Comment le Festival Biarritz Amérique Latine s’est-il inscrit dans les mouvements solidaires des années 80 – 90 ?
En 1992, après 12 ans de promotion de films espagnols, portugais et latino-américains, le festival de Biarritz a mis les projecteurs sur l’Amérique Latine afin de mieux mettre en valeur ces cultures qui avaient beaucoup moins d’expositions en France. En réponse aux nombreuses dictatures implantées dans la région, un mouvement de soutien aux luttes populaires en Amérique Latine a émergé en France. Cet intérêt et ces manifestations de solidarité avec l’Amérique Latine se sont concrétisés par la création d’un grand nombre de festivals militants. Néanmoins, Biarritz était moins motivé par ces raisons politiques.
Les films projetés aujourd’hui sont-ils moins militants qu’à l’époque ?
Oui, clairement.
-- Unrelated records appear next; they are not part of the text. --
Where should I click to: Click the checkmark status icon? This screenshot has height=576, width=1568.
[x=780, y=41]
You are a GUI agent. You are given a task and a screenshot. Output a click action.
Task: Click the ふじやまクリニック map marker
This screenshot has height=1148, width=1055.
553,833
À l’époque, c’était aussi la réalité de la production en Amérique Latine : en Argentine, au Mexique ou encore au Brésil. Maintenant, ce qui est assez intéressant, c’est que les cinémas d’Amérique Latine restent politiques, mais de manière moins frontale ou naturaliste. Le cinéma colombien, pour pas mal de cinéastes, a décalé un peu son point de vue sur la violence ou sur les violences vécues par le pays. Cette vision est transformée par des approches esthétiques plus métaphoriques ou allégoriques. J’ai presque envie de dire que tout film est politique, mais qu’il y a un renouvellement esthétique du politique dans beaucoup de cinéma d’Amérique latine. À Biarritz, on essaie de montrer les réalités les plus contemporaines qui se passent dans les cinémas aujourd’hui. Cela ne correspond pas exactement à cette image qu’on a en France d’un cinéma latino-américain frontalement militant, social ou politique, ce qui est en partie issu des mouvements de solidarité. On laisse donc place à des tendances nouvelles.
Qu’apporte le festival de Biarritz au cinéma latino-américain en France ?
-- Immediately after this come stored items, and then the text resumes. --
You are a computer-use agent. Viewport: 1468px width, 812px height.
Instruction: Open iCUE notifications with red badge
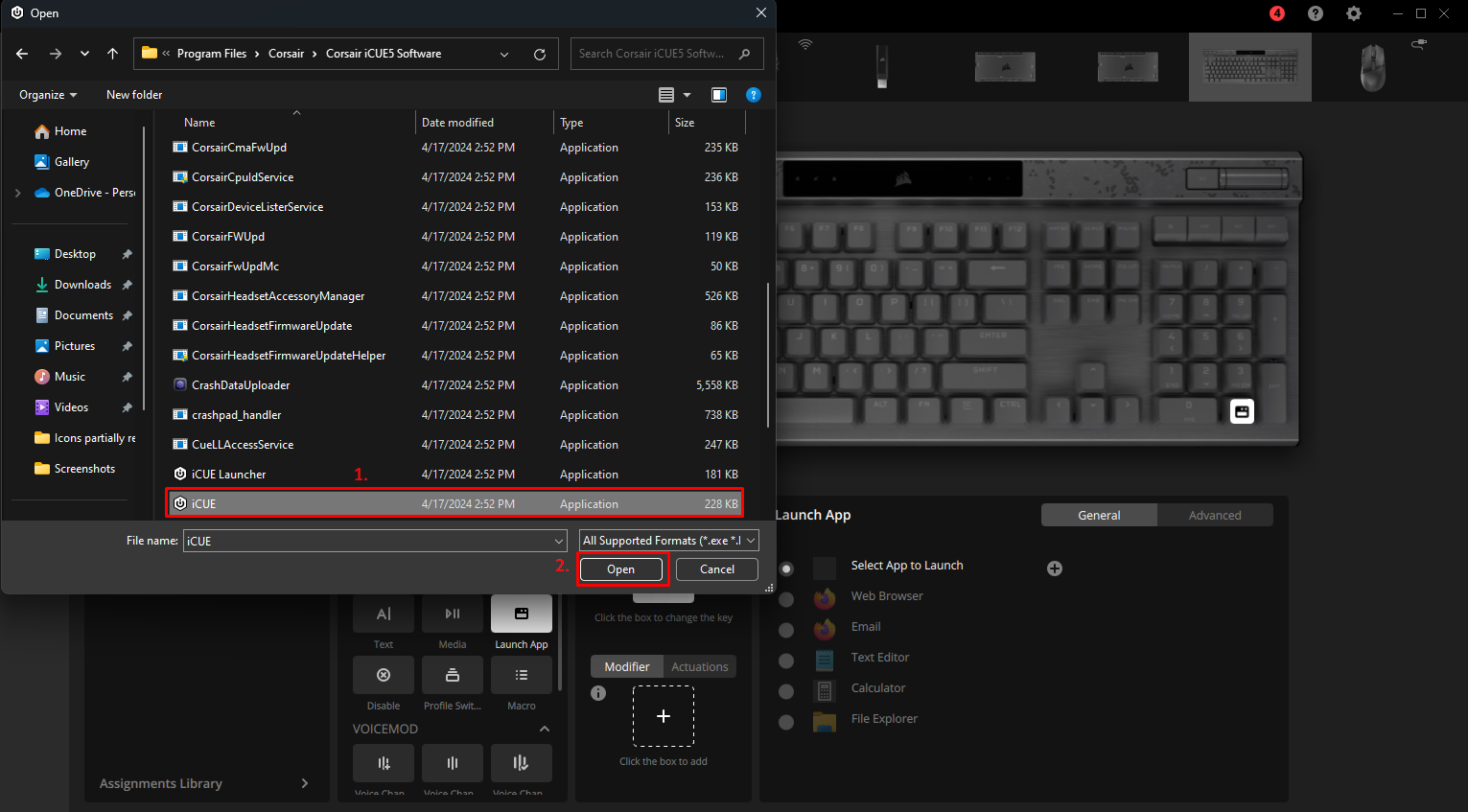coord(1276,13)
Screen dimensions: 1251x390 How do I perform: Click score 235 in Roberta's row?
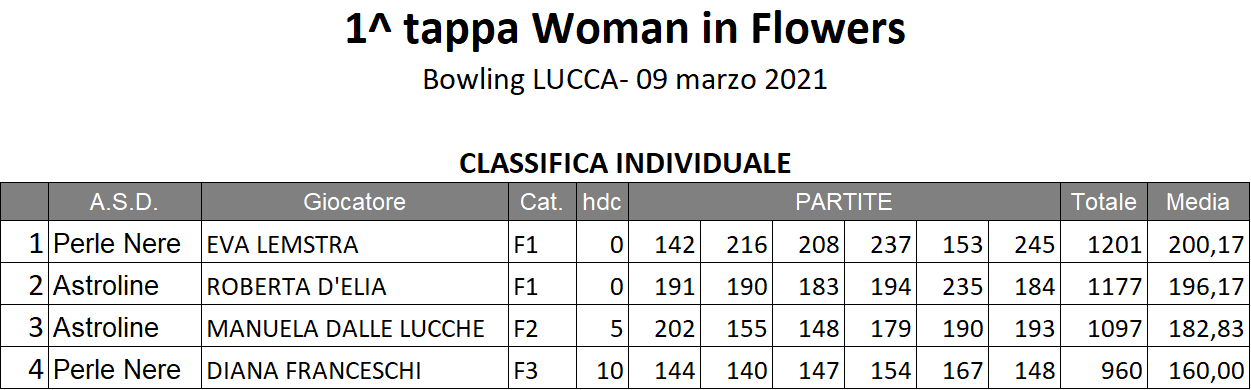point(962,287)
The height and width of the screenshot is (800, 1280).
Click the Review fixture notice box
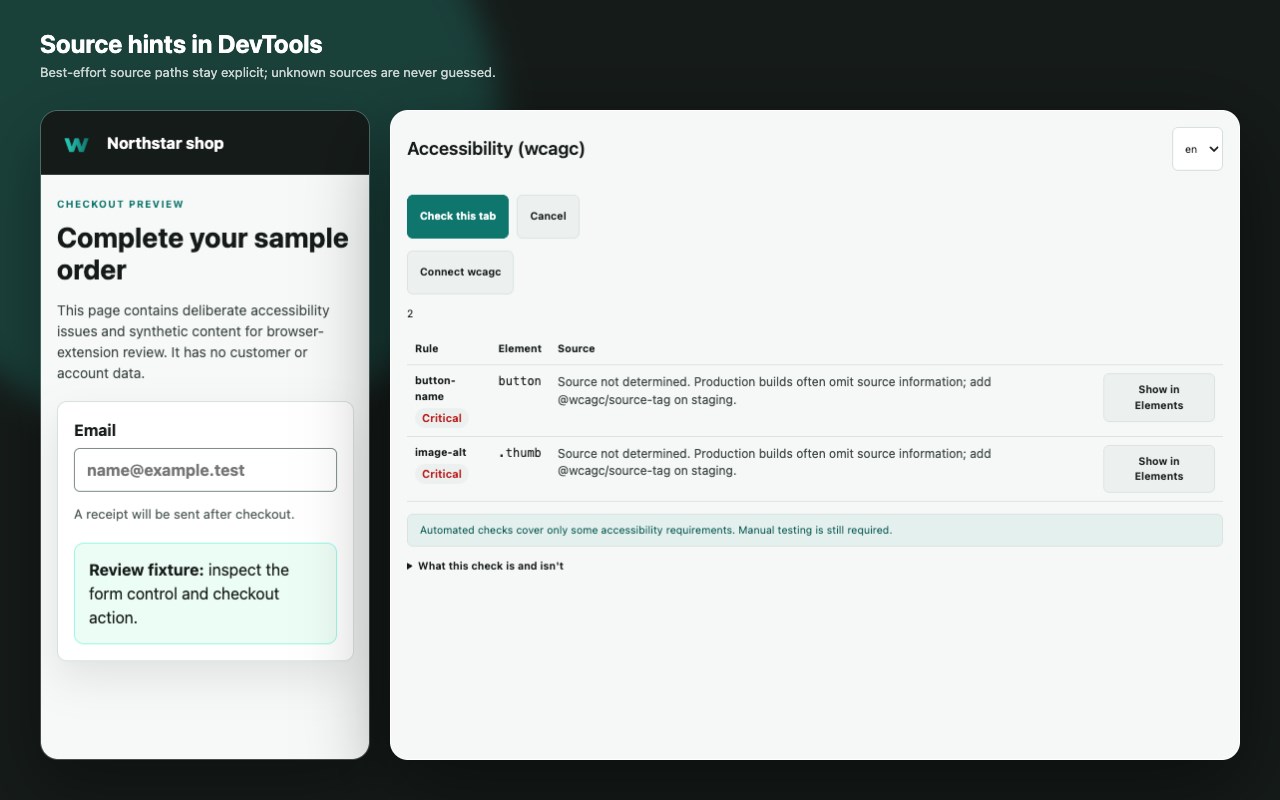(205, 594)
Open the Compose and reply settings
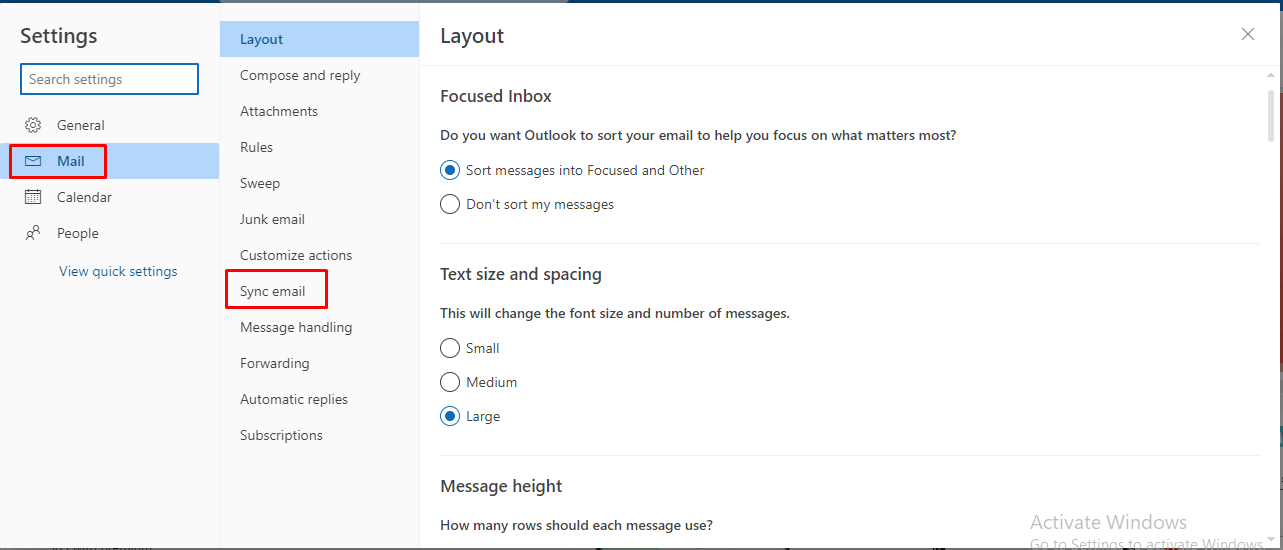This screenshot has height=550, width=1283. point(300,75)
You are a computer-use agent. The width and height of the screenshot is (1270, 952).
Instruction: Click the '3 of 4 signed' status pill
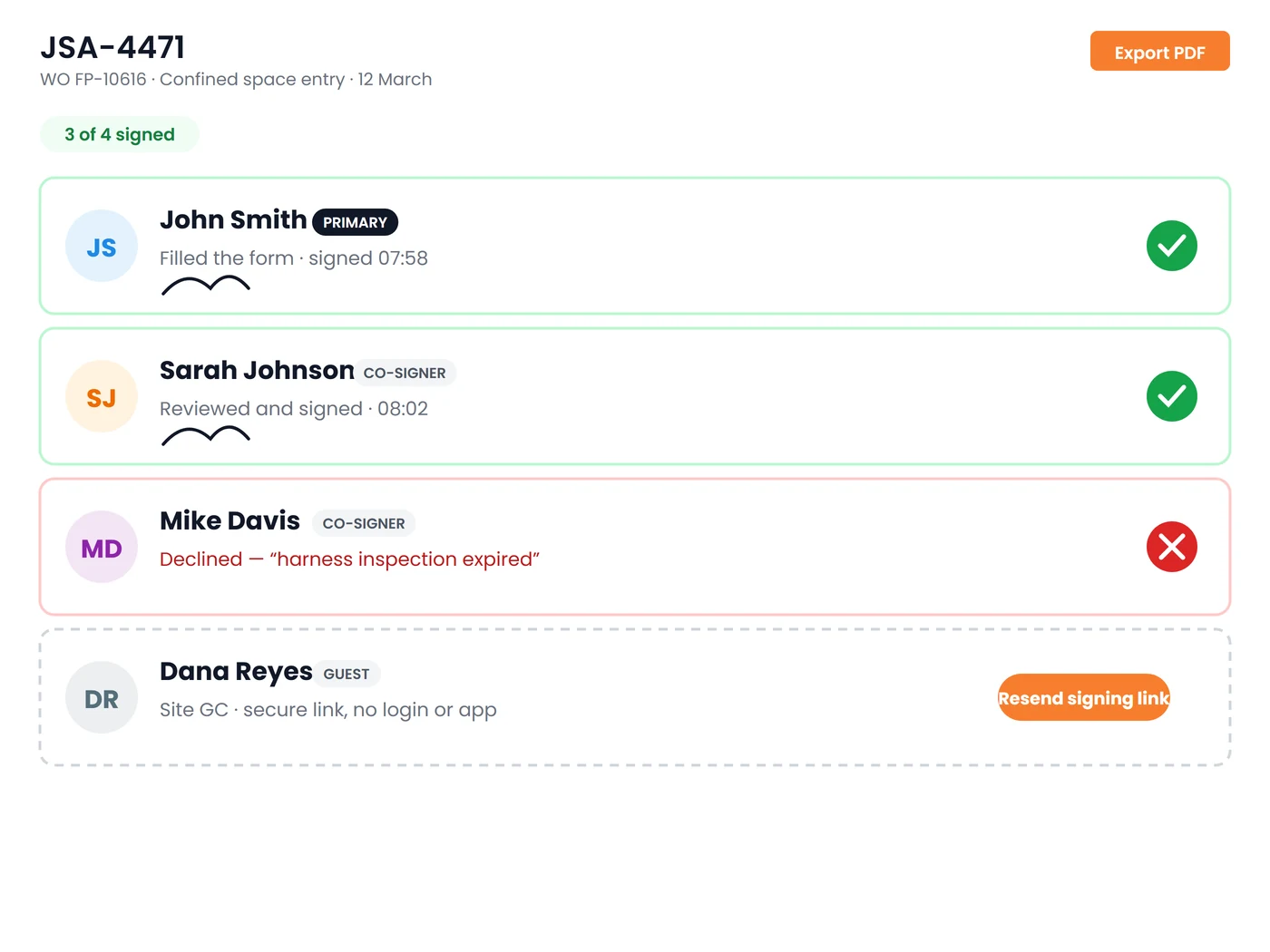(120, 134)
En France, le cinéma d’Amérique latine est un marché de niche. Il y a relativement peu de films provenant de l’Amérique Latine diffusés dans les grandes salles. Seuls les distributeurs indépendants s’en saisissent. Le but des festivals est d’ouvrir des brèches et des espaces pour ces cinémas en France. À Biarritz, bien que tous n’aillent pas au cinéma, le festival attire beaucoup de monde. On est pas qu’un festival de cinéma, mais un festival pluridisciplinaire. On propose une grosse programmation culturelle et gratuite : marché artisanal et gastronomique, des rencontres littéraires avec des écrivains, des concerts. Et tout ceci au Royal (salle d’art et d’essai), La Gare du Midi (salle de spectacle) et au casino municipal de Biarritz, un très grand bâtiment au bord de la mer, qui accueille le Village du festival.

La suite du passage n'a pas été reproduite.